FEB 06, 2012
This article published in December 2011 in the American Journal of Ophthalmology challenges physicians to evaluate their utilization of diagnostic testing modalities in the management of glaucoma. The authors question the value of anterior segment, optic nerve and retinal nerve fiber layer imaging modalities, and express concern about the improper allocation of resources in both resource-poor and relatively resource-abundant settings. They champion the concept that more thoughtful prioritization of our resources could alleviate much suffering from glaucoma.
They reviewed selected articles from primary and secondary sources, assessing the value of any test used in glaucoma in terms of its contexts, kind of value and implicit or explicit benefits.

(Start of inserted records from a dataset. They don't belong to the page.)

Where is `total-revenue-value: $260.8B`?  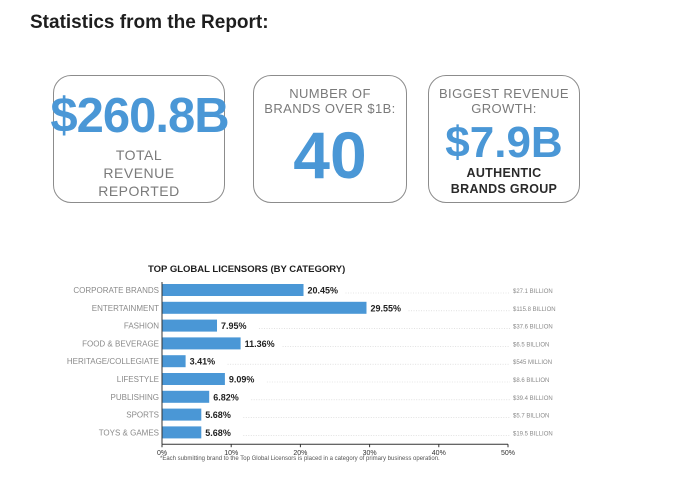
total-revenue-value: $260.8B is located at coordinates (140, 116).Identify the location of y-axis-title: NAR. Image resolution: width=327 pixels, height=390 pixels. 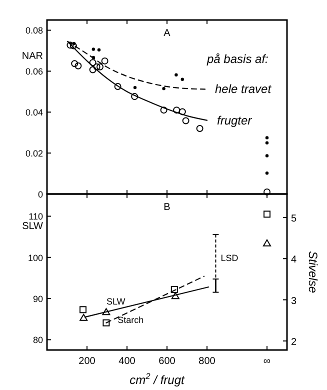
(32, 56). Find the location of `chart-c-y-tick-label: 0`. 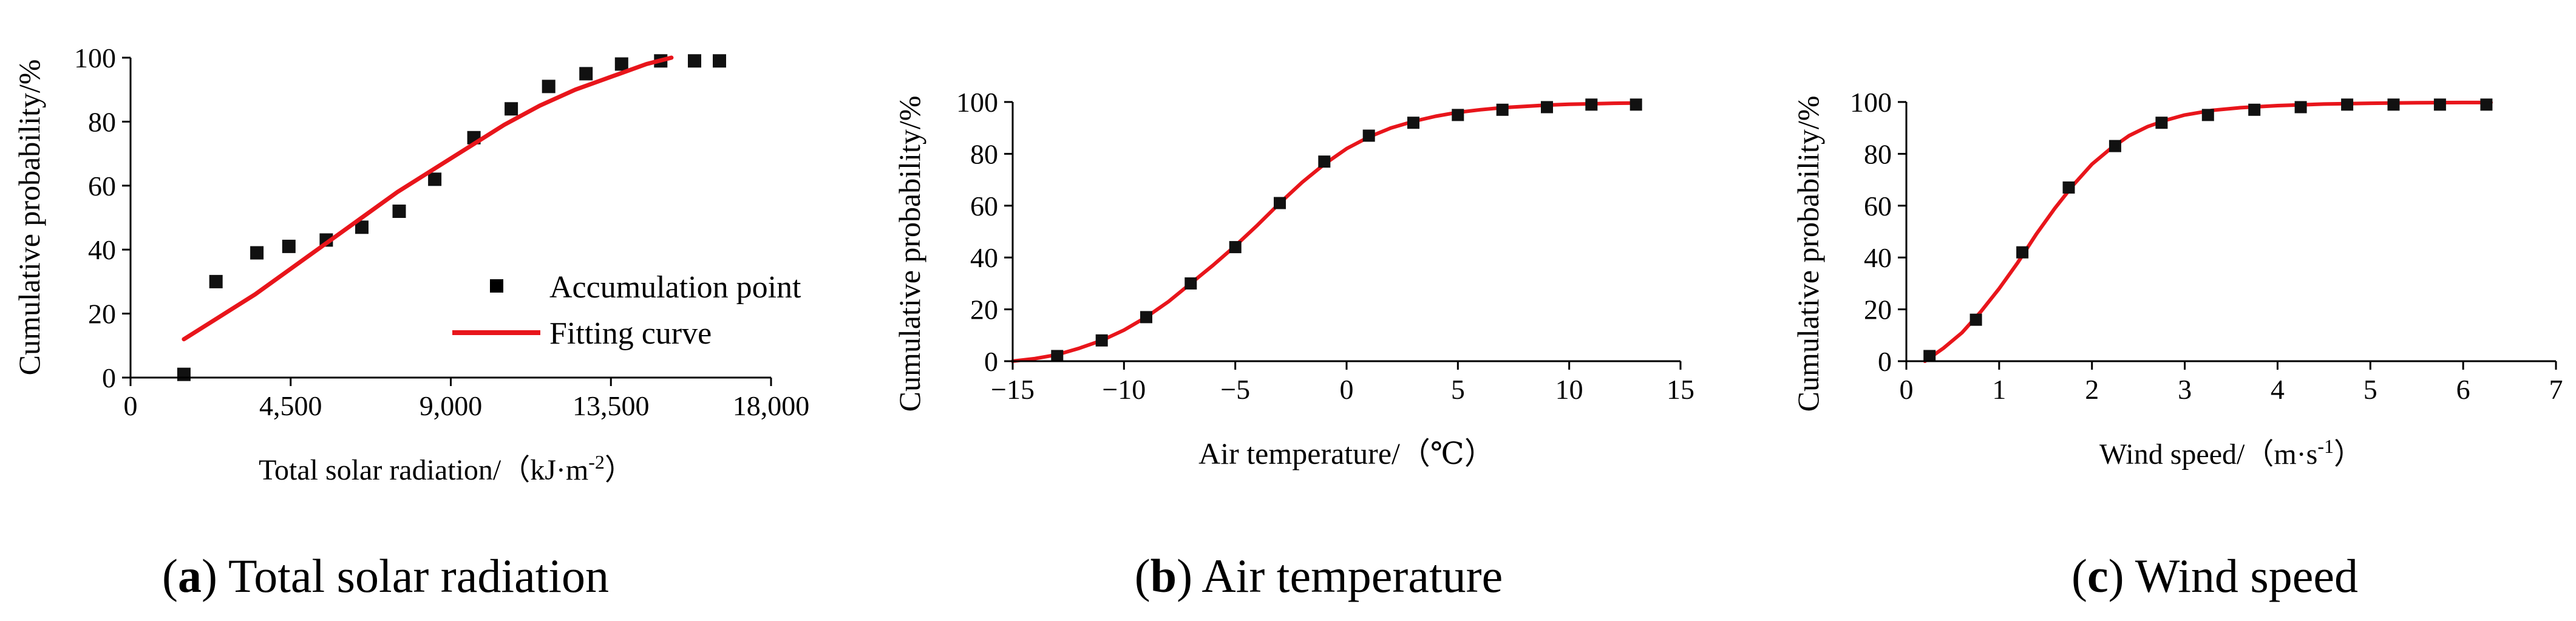

chart-c-y-tick-label: 0 is located at coordinates (1885, 362).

They concluded that tonometry, slit-lamp gonioscopy and optic disc evaluation remain the foundation of clinic-based case finding, whether in areas of more or less abundant resources. In resource-poor areas, the authors say it is urgent to identify patients at risk of severe functional loss of vision; screening strategies have proven ineffective and efforts are hindered by the inadequate allocation of support. In resource-abundant areas, the wider spectrum of glaucoma is addressed, with emphasis on early detection of structural changes of little functional consequence, which are increasingly the focus of new and expensive technologies whose clinical value has not been established in longitudinal and population-based studies.
The authors say that these contrasting realities in part reflect differences among the value ascribed, often implicitly, to the tests used in glaucoma. They encourage physicians to perform self-evaluations of their motivations and to assess the implications of every medical decision. Clearly, more research needs to be done to help us better provide the most cost-effective glaucoma care to our patients.